Toccata e fuga in Ohrid maggiore

Lezione di ieri: in bassa stagione può darsi che le visite siano gratis perché le biglietterie sono chiuse.
Lunedì 6/12/2021 6:32 Kosel (Macedonia del Nord)
Piove, vorrà dire che starò qui ad aspettare che smetta, anche se è un pessimo posto per trascorrerci un giorno e mezzo, specialmente per via del fango.
8:20
Mi riaddormento e quando mi risveglio piove ancora. No aspetta, non piove, sono solo gocce che cadono dagli alberi. Ha smesso davvero? Proviamo, o la va o la spacca.
9:55
C’è voluto un po’ per raccogliere tutto senza toccare per terra, ma ci siamo, il cielo regge.
Scendo verso la strada, un paio di abitanti del paese vedono sbucare dal nulla un tizio con uno zaino enorme, ma non fanno domande.
In strada sono già nel posto giusto per alzare il pollice, e in breve si ferma Betim, che ha 39 anni e gestisce il ristorante “Classic” a Resen.
Gli racconto del mio viaggio perché vuole sapere come e quando è nato il sogno di partire.
Ricambio con un po’ di domande su di lui, che è sposato da dieci anni e un anno fa ha avuto un figlio. Forse inizialmente non volevano avere figli e hanno cambiato idea. Sbagliato. Mi racconta che era loro intenzione fin dall’inizio, ed è stato solo due anni fa che finalmente hanno raggiunto il proprio traguardo. “Never give up with your dreams” (Non smettere mai di credere nei tuoi sogni). Sicuramente avete già sentito questa frase mille volte, ma detta da lui ha un significato speciale, lui sa che cosa vuol dire.
A Resen piove già e non poco. Betim entra nel ristorante dicendo che tornerà con un panino. Dopo dieci minuti esce sotto l’acqua con un panino caldo e una lattina di tè freddo, una manna per me che ho passato la notte fuori.

-*-

Istruzioni:
1) Stampa il passo del diario di viaggio compreso tra "Piove, vorrà dire" e "il cielo regge.", estremi inclusi.
2) Rispondi a queste domande sul diario di viaggio:
(a) In quale località si trova chi scrive all'inizio del diario?
(b) Quanti anni ha Betim?
(c) Che cosa porta Betim quando esce dal ristorante?
I record provengono da un'altra fonte.

Voci:

-*-

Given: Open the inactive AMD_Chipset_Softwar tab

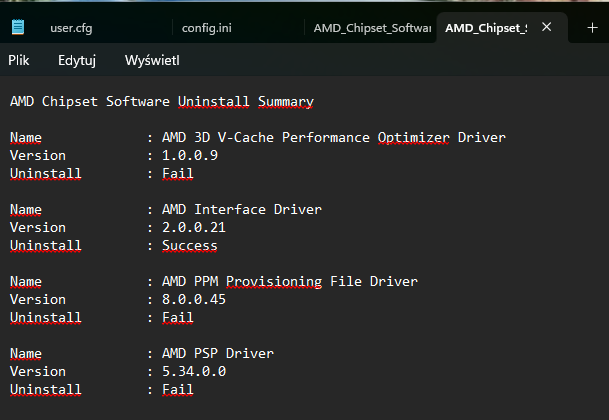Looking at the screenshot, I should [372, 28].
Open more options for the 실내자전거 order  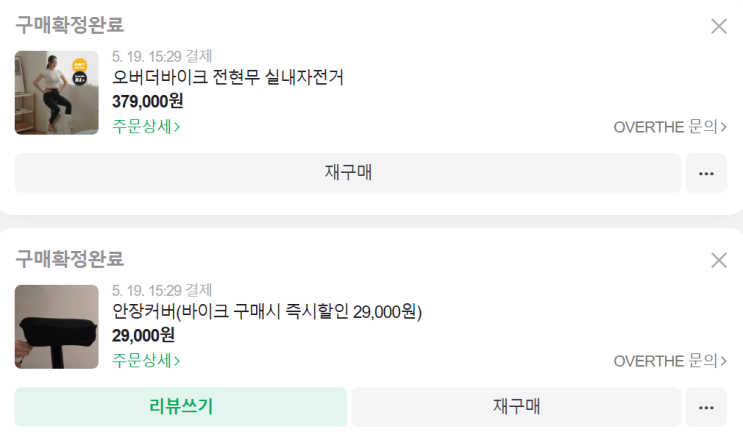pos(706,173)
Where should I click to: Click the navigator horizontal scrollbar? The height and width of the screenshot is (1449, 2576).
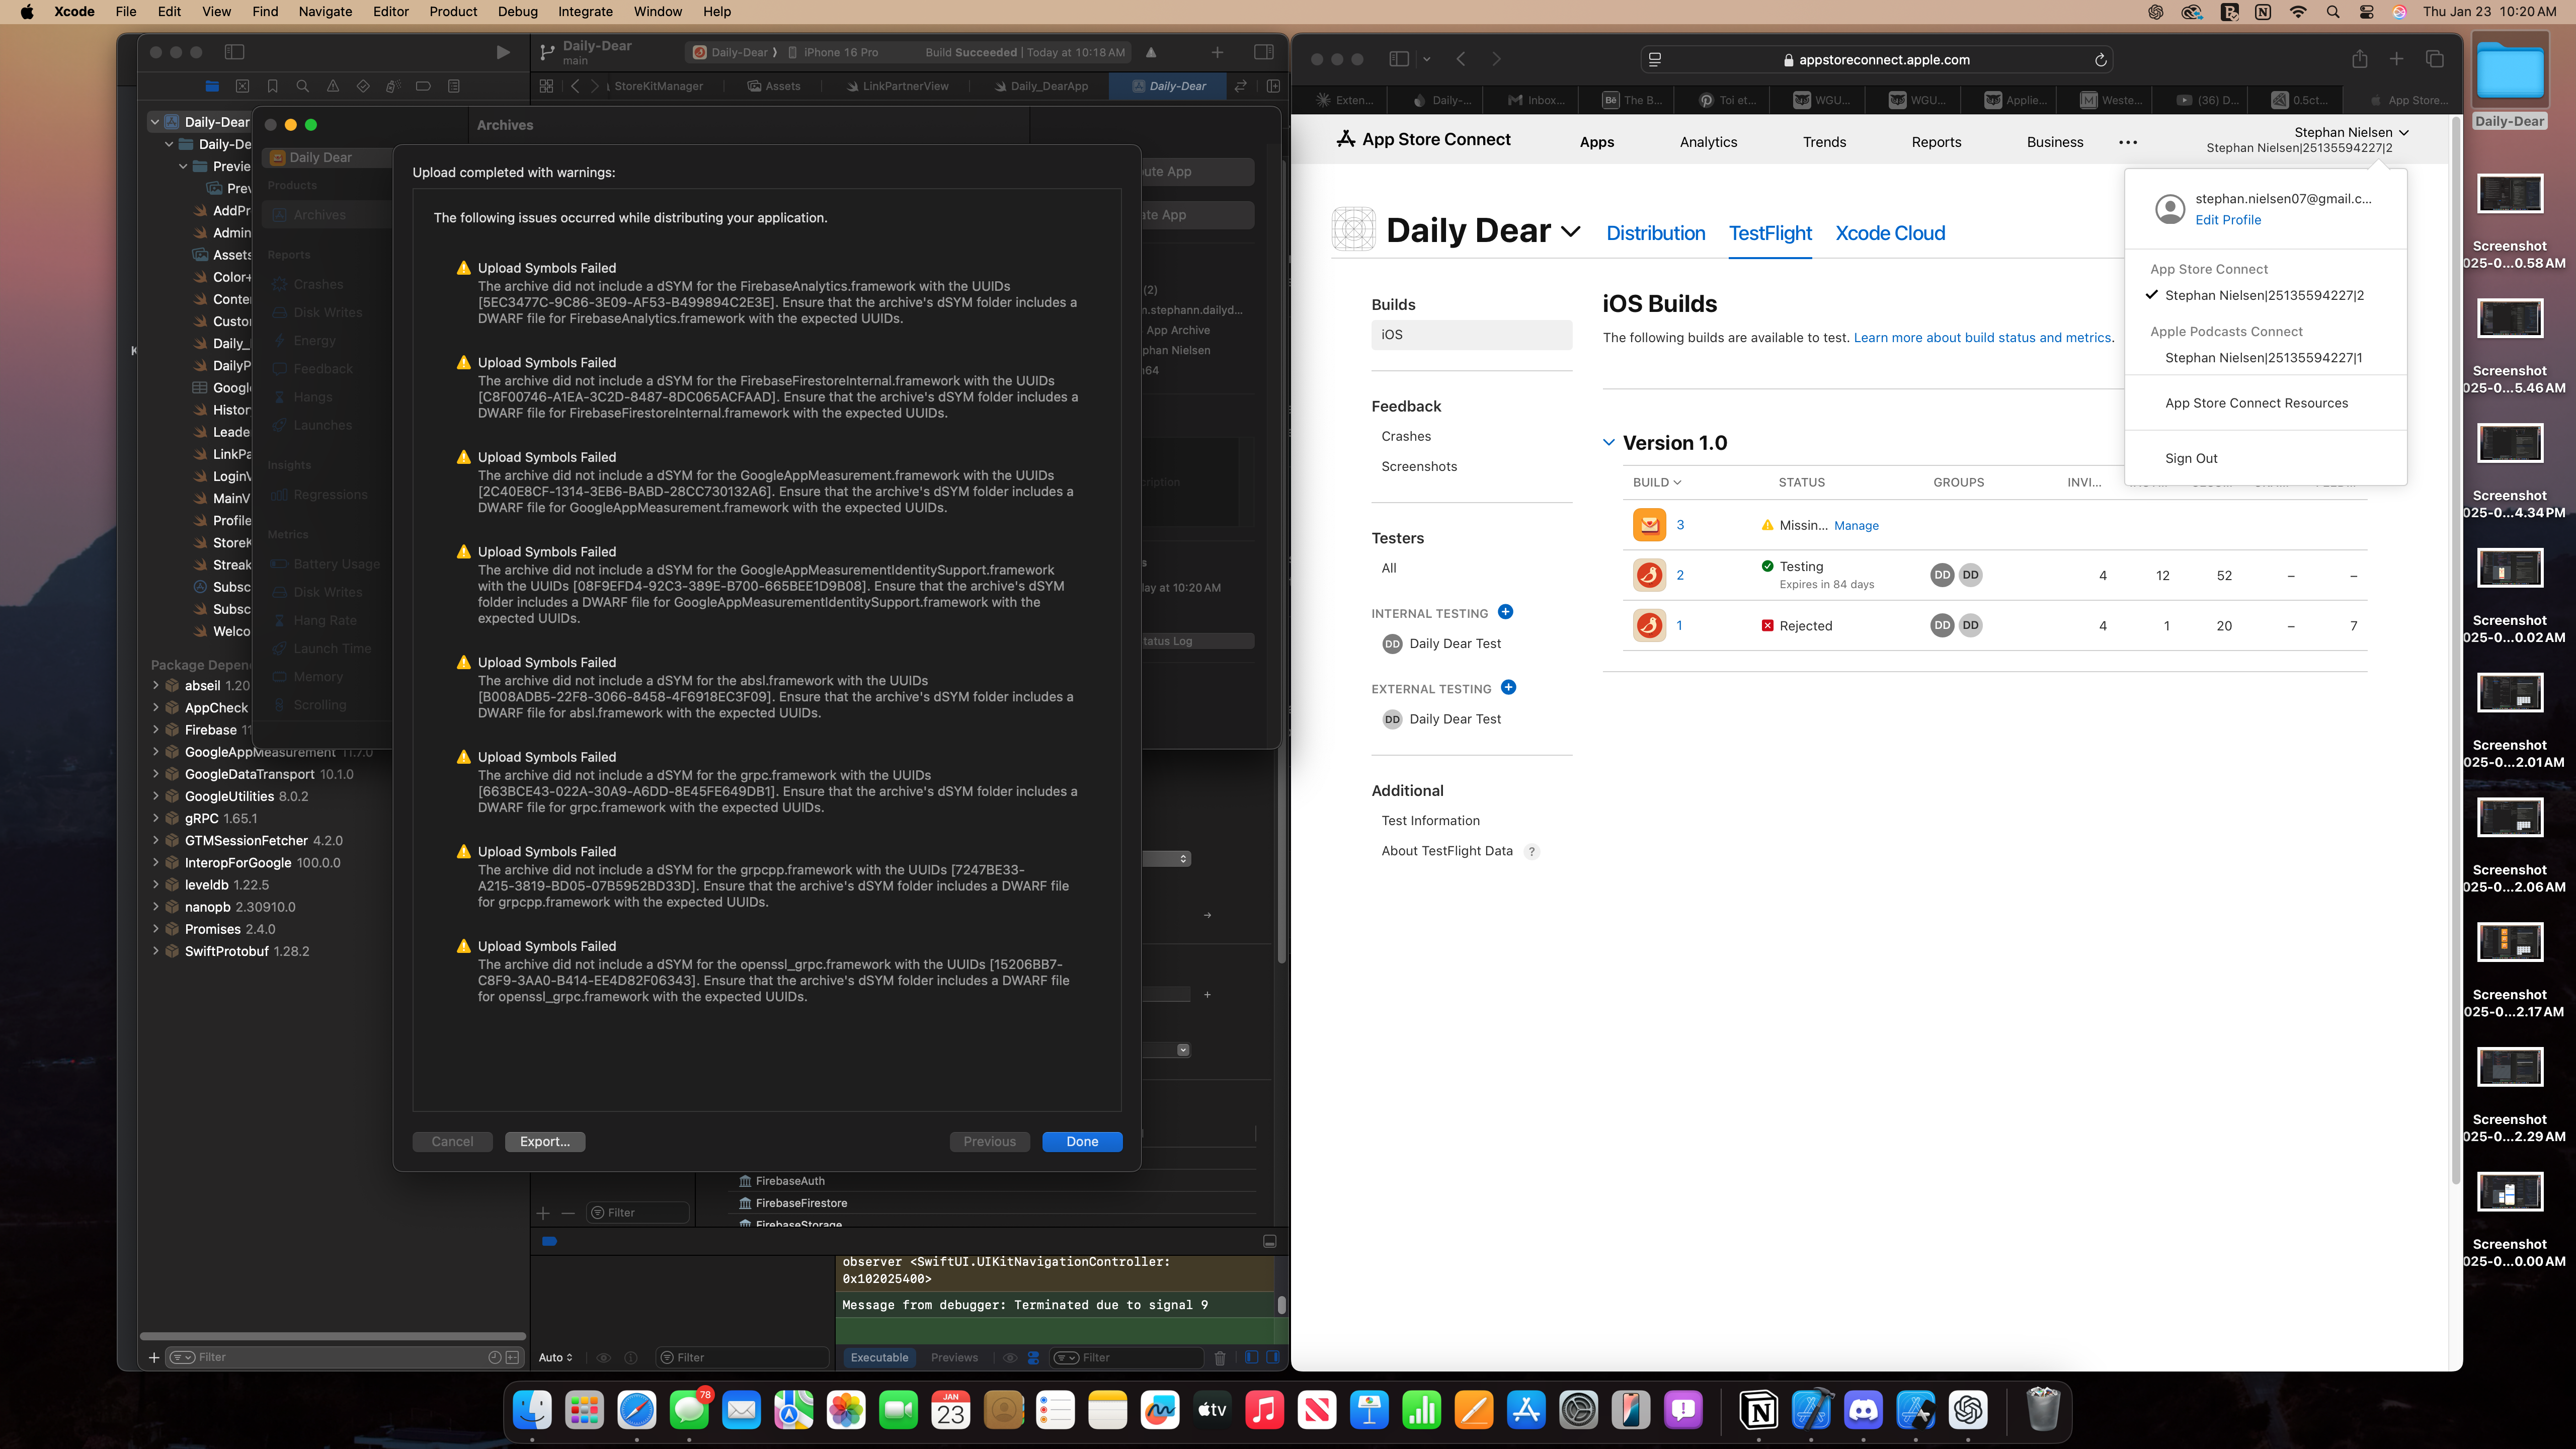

-*-

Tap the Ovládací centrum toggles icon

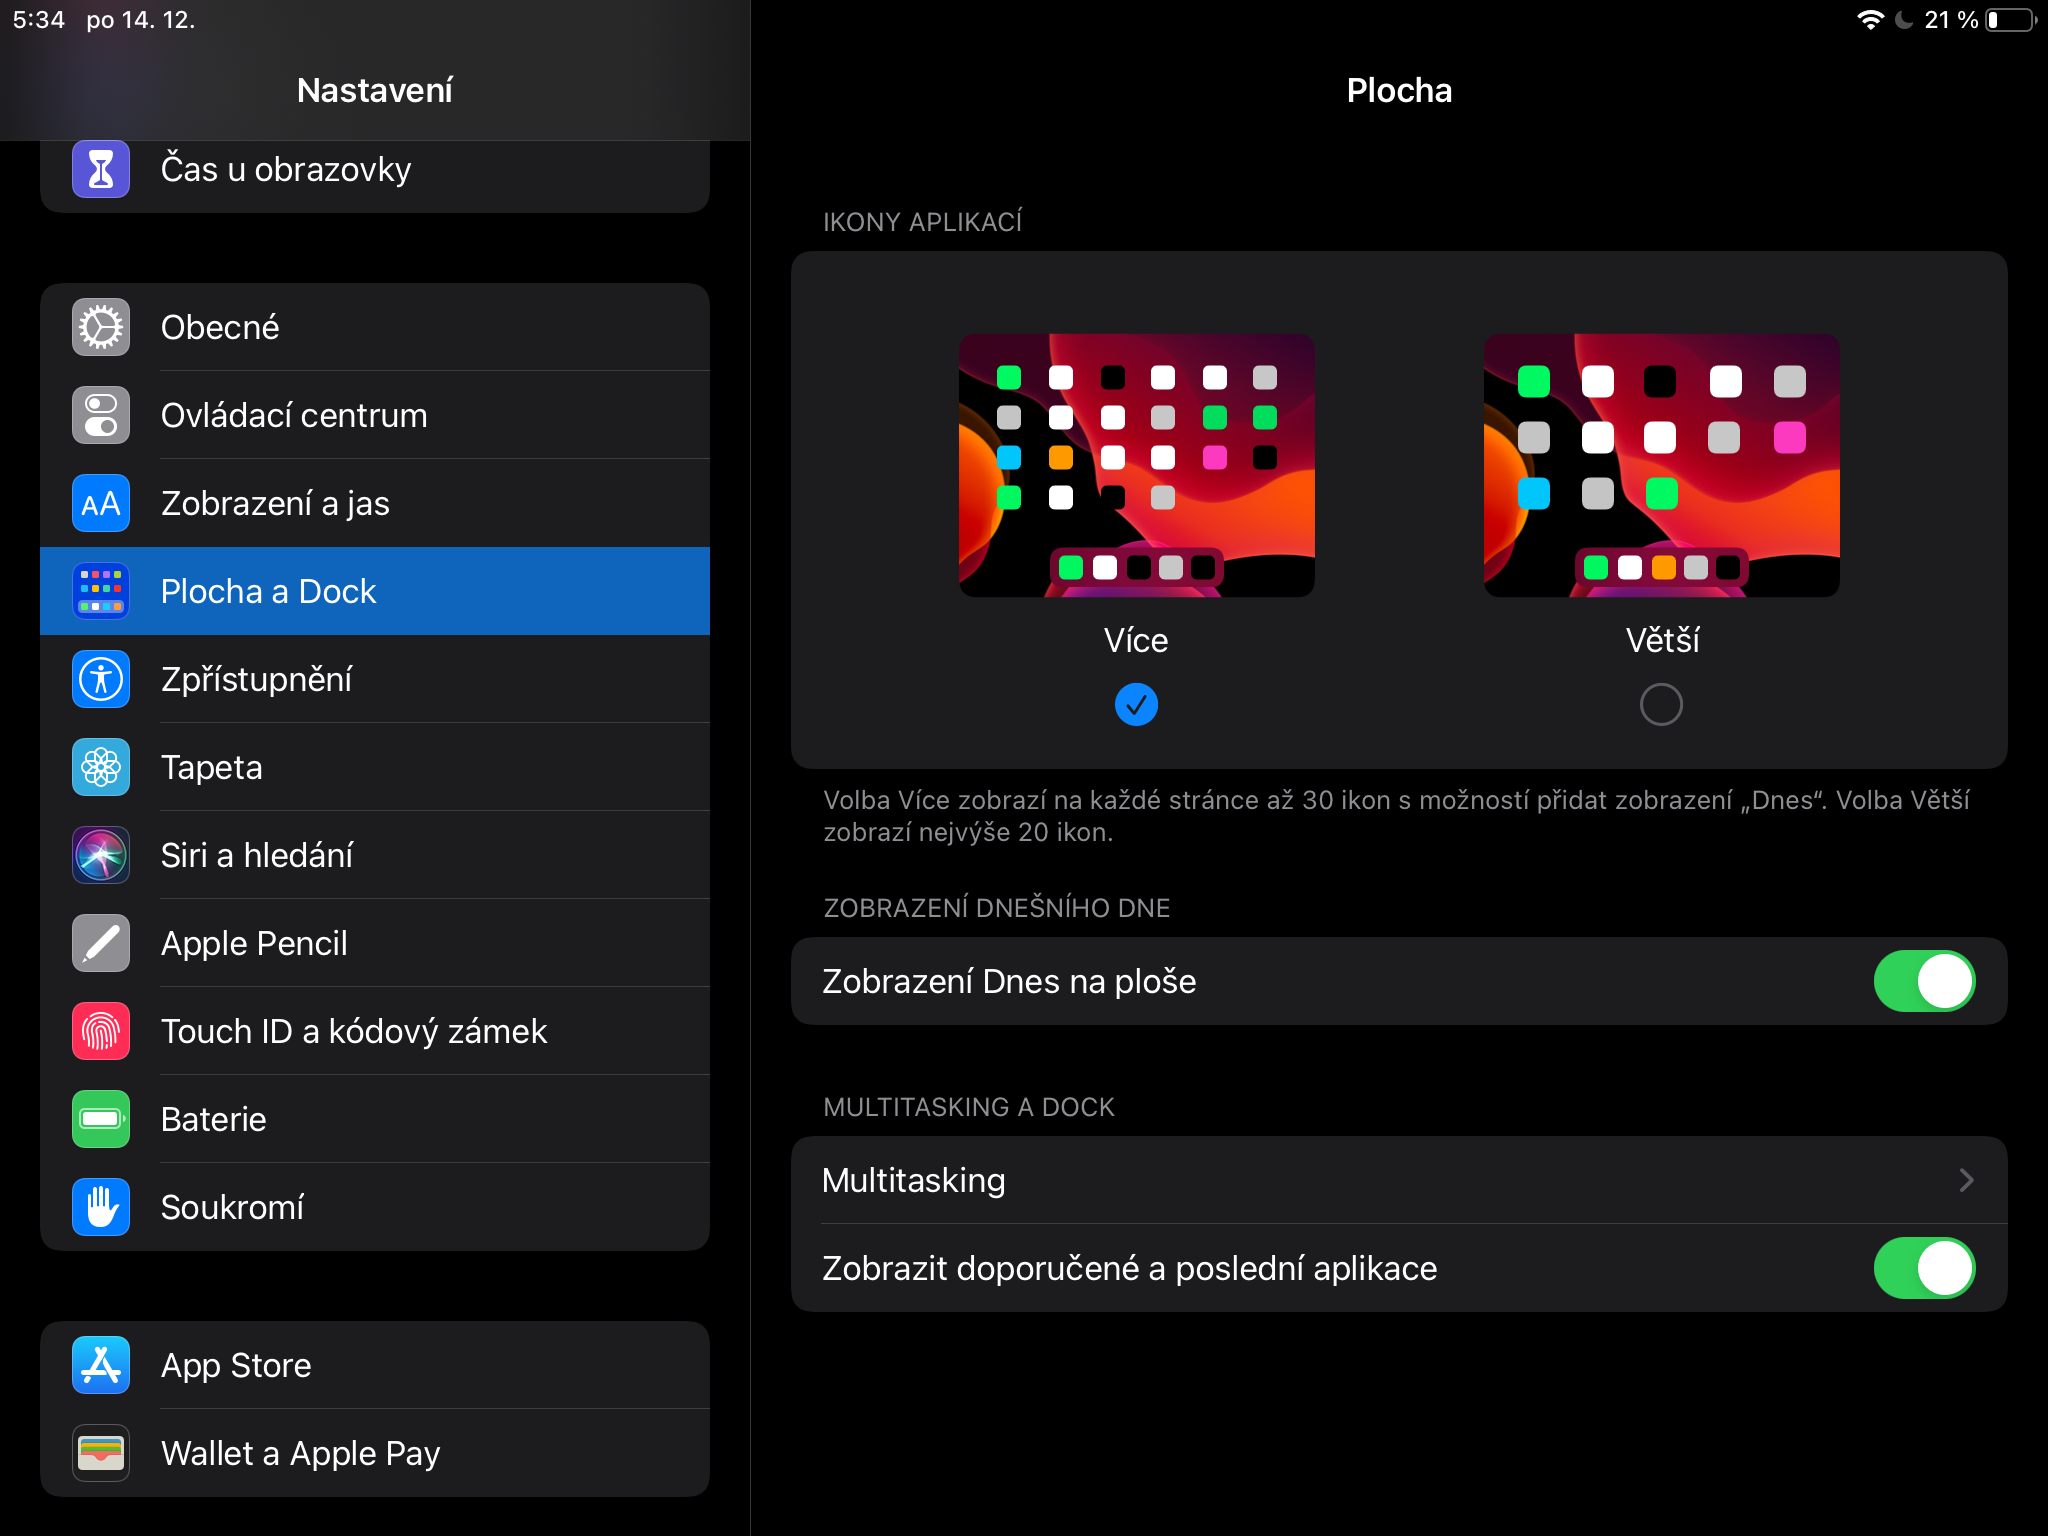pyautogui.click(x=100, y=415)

-*-

Risultati finali:
1)
Piove, vorrà dire che starò qui ad aspettare che smetta, anche se è un pessimo posto per trascorrerci un giorno e mezzo, specialmente per via del fango.
8:20
Mi riaddormento e quando mi risveglio piove ancora. No aspetta, non piove, sono solo gocce che cadono dagli alberi. Ha smesso davvero? Proviamo, o la va o la spacca.
9:55
C’è voluto un po’ per raccogliere tutto senza toccare per terra, ma ci siamo, il cielo regge.

2)
(a) A Kosel, nella Macedonia del Nord.
(b) 39 anni.
(c) Un panino caldo e una lattina di tè freddo.